[What the exercise asks] Using the text on humanitarian crisis priorities, list every country it names.

[Text shown]
2) The Democratic Republic of Congo (DRC) – we remain concerned about the DRC given the persistent political instability, a highly vulnerable population and continued unrest in multiple parts of the country.
3) Rohingya crisis – the last few months have seen hundreds of thousands of Rohingya flee extreme violence in Myanmar to seek safety in Bangladesh. Humanitarian needs have quickly outstripped available aid resources and this crisis will remain a priority for the year to come.
OXFAM – Nigel Timmins, humanitarian director
1) Yemen – without a political settlement in sight, the conflict looks set to continue. Meanwhile, the conflict has created the world’s worst humanitarian crisis, the world’s largest cholera outbreak and is on course to create the world’s worst famine.
3) Syria – the devastation and suffering delivered by six years of war in Syria is staggering and relentless. Three quarters of Syrians have been affected, 13.5 million people are in need of assistance and five million have fled the country.
Action against hunger, Jean-Michel Grand, executive director
1) The Rohingya crisis – Action Against Hunger has some of its largest relief operation in Bangladesh for the Rohingya refugees, but in 2018 we may see the first movement of the population going back to Myanmar. As one of the few NGOs allowed to work in Rakhine state, Action Against Hunger will focus on helping people to return safely and restart their lives.
2) Yemen – this will remain a top priority.
3) Syria – With the recent territorial gains on ISIS and the partial withdrawal of Russia, there are uncertainties about the future of the Syrian refugees and internally displaced people.
Christian aid – Nick Guttman, Head of Humanitarian
1) Our Democratic Republic of Congo Kasai response is not yet adequately funded. But in 2018 we will be looking to raise funds in order to increase our response.

[Data extract]
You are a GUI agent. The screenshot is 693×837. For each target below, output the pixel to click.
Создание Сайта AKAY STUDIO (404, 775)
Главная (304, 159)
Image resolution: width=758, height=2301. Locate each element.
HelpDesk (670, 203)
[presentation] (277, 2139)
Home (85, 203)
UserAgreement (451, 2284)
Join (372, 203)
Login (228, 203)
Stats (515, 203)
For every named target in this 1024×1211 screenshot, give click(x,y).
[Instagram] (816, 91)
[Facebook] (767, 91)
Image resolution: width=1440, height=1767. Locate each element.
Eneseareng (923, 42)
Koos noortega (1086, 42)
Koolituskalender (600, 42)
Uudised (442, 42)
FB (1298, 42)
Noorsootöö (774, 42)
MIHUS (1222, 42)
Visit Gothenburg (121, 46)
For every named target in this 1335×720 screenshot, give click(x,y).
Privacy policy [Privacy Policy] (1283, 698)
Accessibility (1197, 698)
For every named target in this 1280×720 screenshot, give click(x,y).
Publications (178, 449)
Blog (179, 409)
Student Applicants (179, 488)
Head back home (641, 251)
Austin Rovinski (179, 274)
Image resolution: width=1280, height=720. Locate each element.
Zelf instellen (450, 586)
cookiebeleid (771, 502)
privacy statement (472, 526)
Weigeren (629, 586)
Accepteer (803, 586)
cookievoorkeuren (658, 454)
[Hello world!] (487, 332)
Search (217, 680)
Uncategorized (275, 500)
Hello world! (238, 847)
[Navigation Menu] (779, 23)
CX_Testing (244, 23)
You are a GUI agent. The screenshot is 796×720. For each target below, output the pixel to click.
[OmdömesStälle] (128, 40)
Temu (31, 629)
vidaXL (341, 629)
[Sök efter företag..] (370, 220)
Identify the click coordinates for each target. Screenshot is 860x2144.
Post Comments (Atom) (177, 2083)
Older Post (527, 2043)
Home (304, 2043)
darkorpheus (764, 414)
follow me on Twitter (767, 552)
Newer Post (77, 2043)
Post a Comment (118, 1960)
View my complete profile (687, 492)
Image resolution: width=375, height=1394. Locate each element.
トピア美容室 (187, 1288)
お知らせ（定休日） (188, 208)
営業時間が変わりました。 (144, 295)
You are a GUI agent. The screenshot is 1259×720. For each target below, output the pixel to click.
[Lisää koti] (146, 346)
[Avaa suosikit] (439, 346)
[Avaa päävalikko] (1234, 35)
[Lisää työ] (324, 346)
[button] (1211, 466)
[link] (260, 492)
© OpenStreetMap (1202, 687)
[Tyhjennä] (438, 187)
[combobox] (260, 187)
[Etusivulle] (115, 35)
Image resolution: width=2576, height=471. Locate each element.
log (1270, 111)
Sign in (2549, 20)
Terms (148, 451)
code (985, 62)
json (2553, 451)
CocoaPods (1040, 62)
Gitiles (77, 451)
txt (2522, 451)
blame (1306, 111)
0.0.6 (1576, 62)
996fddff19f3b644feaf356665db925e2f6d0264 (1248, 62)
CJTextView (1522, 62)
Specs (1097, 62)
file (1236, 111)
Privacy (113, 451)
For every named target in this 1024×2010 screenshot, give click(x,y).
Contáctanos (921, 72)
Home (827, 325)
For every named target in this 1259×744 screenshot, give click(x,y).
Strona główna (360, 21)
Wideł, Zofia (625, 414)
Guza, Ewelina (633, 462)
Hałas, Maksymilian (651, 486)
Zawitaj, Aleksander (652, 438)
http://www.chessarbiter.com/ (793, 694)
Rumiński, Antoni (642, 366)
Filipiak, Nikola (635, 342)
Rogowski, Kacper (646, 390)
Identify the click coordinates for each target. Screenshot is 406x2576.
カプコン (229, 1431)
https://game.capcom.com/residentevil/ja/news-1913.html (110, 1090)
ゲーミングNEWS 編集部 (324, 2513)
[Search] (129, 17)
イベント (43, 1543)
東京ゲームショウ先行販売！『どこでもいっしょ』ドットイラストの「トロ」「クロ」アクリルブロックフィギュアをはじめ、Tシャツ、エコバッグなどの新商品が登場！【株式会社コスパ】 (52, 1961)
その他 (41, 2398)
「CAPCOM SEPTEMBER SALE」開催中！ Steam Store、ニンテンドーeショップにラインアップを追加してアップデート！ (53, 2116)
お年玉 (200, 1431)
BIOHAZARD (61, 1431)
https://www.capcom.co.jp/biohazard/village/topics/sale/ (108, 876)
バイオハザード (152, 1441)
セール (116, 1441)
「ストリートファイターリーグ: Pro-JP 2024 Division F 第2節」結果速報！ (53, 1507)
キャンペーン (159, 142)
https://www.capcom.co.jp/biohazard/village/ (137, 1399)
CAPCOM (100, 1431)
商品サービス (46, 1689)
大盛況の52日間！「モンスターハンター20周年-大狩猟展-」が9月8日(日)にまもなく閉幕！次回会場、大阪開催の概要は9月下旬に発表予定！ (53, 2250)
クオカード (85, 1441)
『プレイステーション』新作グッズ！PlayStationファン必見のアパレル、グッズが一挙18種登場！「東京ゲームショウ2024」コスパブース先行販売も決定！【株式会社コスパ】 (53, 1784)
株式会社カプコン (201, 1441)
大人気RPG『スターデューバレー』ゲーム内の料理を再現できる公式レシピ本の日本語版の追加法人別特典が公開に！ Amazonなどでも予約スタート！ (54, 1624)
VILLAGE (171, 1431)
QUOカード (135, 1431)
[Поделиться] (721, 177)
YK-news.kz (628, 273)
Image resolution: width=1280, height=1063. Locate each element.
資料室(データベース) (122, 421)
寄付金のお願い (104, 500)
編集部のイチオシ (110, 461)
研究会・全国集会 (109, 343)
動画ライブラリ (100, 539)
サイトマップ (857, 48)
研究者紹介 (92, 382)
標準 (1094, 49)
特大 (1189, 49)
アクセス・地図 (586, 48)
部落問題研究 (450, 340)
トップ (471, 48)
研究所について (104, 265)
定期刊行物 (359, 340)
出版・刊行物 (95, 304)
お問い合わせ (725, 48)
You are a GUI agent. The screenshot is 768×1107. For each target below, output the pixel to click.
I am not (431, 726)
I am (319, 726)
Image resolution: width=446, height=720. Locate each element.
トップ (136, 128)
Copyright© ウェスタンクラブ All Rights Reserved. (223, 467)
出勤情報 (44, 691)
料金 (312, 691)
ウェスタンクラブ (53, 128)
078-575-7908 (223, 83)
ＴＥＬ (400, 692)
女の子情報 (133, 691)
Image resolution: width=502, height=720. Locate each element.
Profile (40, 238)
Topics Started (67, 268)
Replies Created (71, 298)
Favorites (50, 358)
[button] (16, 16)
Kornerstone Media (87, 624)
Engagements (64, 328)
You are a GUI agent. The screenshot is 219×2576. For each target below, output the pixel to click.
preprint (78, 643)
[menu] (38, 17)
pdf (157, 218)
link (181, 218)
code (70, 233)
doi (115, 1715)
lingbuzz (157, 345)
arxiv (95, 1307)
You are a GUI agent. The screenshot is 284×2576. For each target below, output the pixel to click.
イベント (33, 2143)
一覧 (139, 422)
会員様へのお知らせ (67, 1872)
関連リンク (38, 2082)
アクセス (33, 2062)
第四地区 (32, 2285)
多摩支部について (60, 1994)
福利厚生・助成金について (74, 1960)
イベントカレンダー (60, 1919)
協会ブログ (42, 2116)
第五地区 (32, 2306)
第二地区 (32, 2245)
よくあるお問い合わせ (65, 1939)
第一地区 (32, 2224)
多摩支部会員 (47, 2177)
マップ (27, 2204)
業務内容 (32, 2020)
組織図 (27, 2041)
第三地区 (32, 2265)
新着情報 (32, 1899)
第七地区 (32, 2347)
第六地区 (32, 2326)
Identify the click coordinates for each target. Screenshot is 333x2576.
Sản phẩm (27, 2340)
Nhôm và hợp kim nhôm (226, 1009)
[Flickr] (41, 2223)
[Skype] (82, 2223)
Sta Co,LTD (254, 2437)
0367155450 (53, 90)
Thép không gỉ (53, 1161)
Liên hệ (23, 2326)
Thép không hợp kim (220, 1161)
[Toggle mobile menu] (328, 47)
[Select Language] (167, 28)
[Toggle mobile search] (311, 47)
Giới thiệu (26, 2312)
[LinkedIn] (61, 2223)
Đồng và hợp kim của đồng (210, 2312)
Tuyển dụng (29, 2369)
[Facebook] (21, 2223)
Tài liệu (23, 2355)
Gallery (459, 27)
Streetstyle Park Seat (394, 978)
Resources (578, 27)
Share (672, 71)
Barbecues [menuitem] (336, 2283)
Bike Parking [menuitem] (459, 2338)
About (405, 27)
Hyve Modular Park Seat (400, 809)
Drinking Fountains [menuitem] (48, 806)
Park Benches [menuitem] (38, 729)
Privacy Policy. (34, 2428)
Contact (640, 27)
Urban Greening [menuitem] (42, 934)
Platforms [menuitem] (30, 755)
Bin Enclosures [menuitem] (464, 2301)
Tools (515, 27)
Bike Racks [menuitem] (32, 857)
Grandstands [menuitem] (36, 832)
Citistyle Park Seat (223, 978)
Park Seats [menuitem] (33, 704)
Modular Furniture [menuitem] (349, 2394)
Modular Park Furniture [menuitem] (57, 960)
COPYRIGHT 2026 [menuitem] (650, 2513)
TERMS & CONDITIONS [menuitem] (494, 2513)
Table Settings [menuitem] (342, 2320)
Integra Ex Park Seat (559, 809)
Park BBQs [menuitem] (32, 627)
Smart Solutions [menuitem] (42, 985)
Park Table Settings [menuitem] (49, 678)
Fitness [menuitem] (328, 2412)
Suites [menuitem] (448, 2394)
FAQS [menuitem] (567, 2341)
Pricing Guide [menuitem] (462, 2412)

[Solution]
- Democratic Republic of Congo
- Myanmar
- Bangladesh
- Yemen
- Syria
- Russia